Su armadura de arena se calentó tanto que se había convertido en cristal; el calor que emanaba provocó que las cadenas de lodo se secaran, quedando como simple arena y provocando que Gnarl retrocediera asustado.
—¡Imposible! —gritó Gnarl, creando una enorme bola de lodo.
—¿Te gusta, verdad? Creé esta técnica luego de matar al general Bajtiar en Pelagia; pude perfeccionarla al pelear días enteros, todos los días durante ocho meses de incesantes batallas —dijo Aenias envolviendo sus brazos con más cristal, dándoles una apariencia rocosa—. ¡Esto es por todos los que asesinaste! —Corrió contra Gnarl, dándole un puñetazo tan fuerte que lo lanzó lejos, contra sus propios hombres. El hombre rana marrón se levantó con su mandíbula destrozada y sangrando constantemente. De esta miró entonces, aterrado, cómo Aenias corría embravecido, matando a los anfibios y abriéndose paso.
—¡Muere, demonio! —gritó Gnarl, creando tantas cadenas como le fue posible, además de humedecer el suelo para atrapar al rey de la arena, pero todos sus ataques fueron en vano, ya que ocurrió lo mismo que había pasado antes: más arena cristalizada y sin saber alimentaba más el poder del joven. Cuando se dio cuenta de su error fue demasiado tarde, así que echó a correr, tropezando con los cadáveres y la sangre—. ¡Joder!, gritó asustado, sabiendo que le esperaba su fin. Aenias le disparó un cristal en la pierna derecha, provocando que el anfibio no pudiera levantarse.

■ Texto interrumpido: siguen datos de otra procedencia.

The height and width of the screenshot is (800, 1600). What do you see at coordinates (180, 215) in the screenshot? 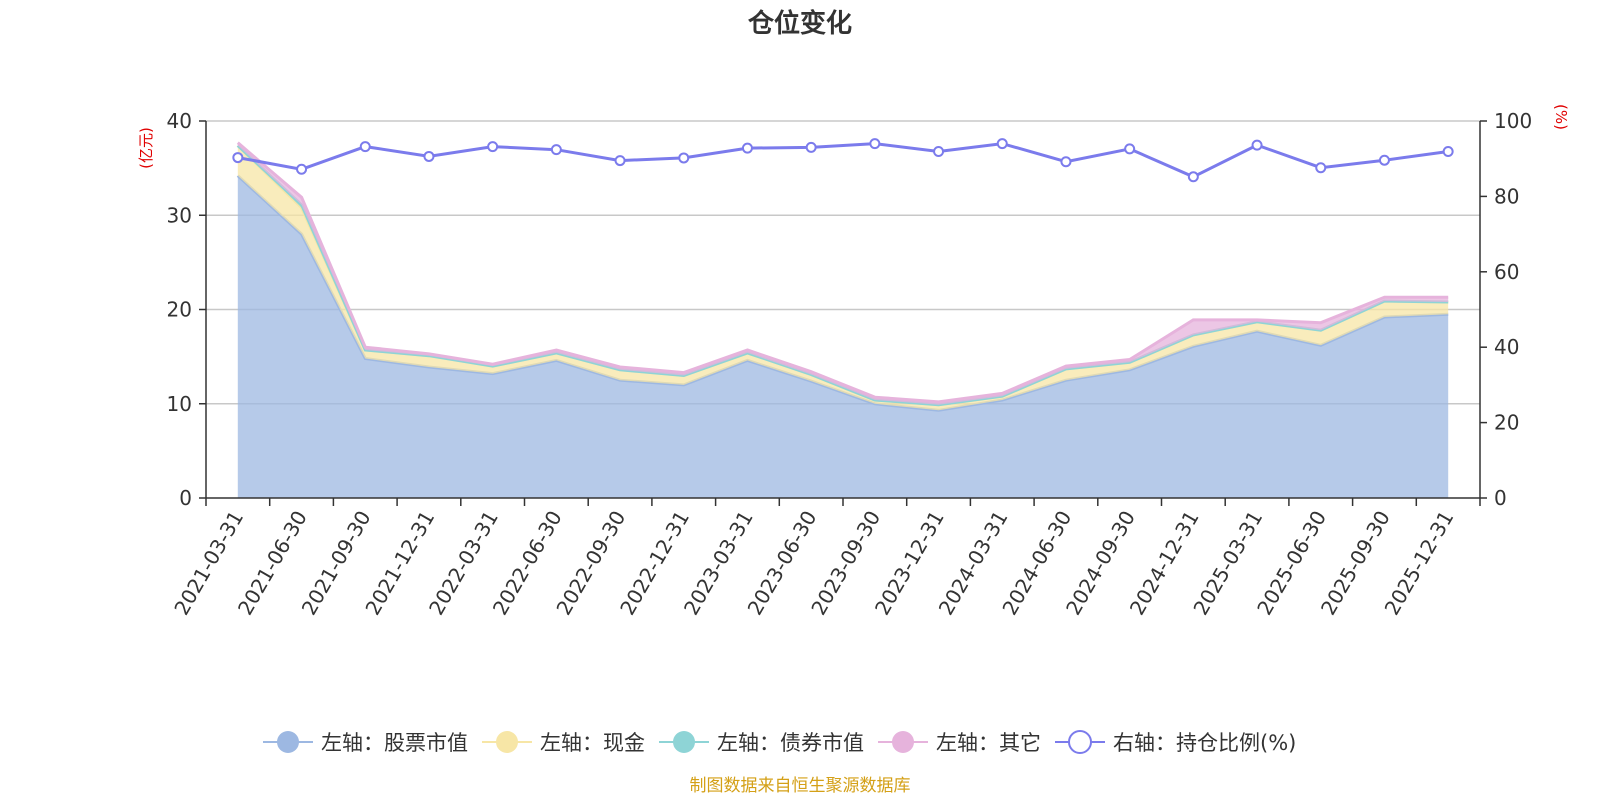
I see `left-axis-tick-label: 30` at bounding box center [180, 215].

—Por fin podré vengar a mi familia —dijo Aenias dando otro puñetazo en el lado izquierdo de la cara del anfibio. Luego le dio otro más y con esto pudo ver los nervios en el rostro del monstruo.
—¡Uh, kuuuuuu! —gritó Gnarl por el dolor intenso que sentía en todo su rostro. Aenias se puso sobre su cuerpo para que no se levantara más y continuó golpeando la cabeza de Gnarl, provocando que se escuchara un sonido seco y hueco de los huesos del cráneo rompiéndose. Siguió haciendo esto hasta que la cabeza quedó completamente aplastada, matando finalmente a quien provocó sus peores pesadillas.
Aenias se levantó triunfante y continuó luchando sin descanso junto a sus camaradas hasta el atardecer, cuando aniquilaron por completo a sus enemigos. Estaban increíblemente agotados después de pelear casi todo el día. No tuvieron tiempo para festejar, pues las bajas de su bando eran bastante altas, quedando solo un tercio de los diez mil soldados. El nuevo general comenzó a llorar por todos los caídos, incluidos los miembros de su familia y los de la del general Aurelio mientras el sol se ponía. Aenias sabía que la siguiente batalla sería aún peor, ya que tendría que enfrentarse al rey de los anfibios con un escaso número de antiguos.
Cuando vio las puertas de las blancas murallas abrirse comprobó que su suposición era verdadera, así que preparó sus compatriotas para la siguiente batalla.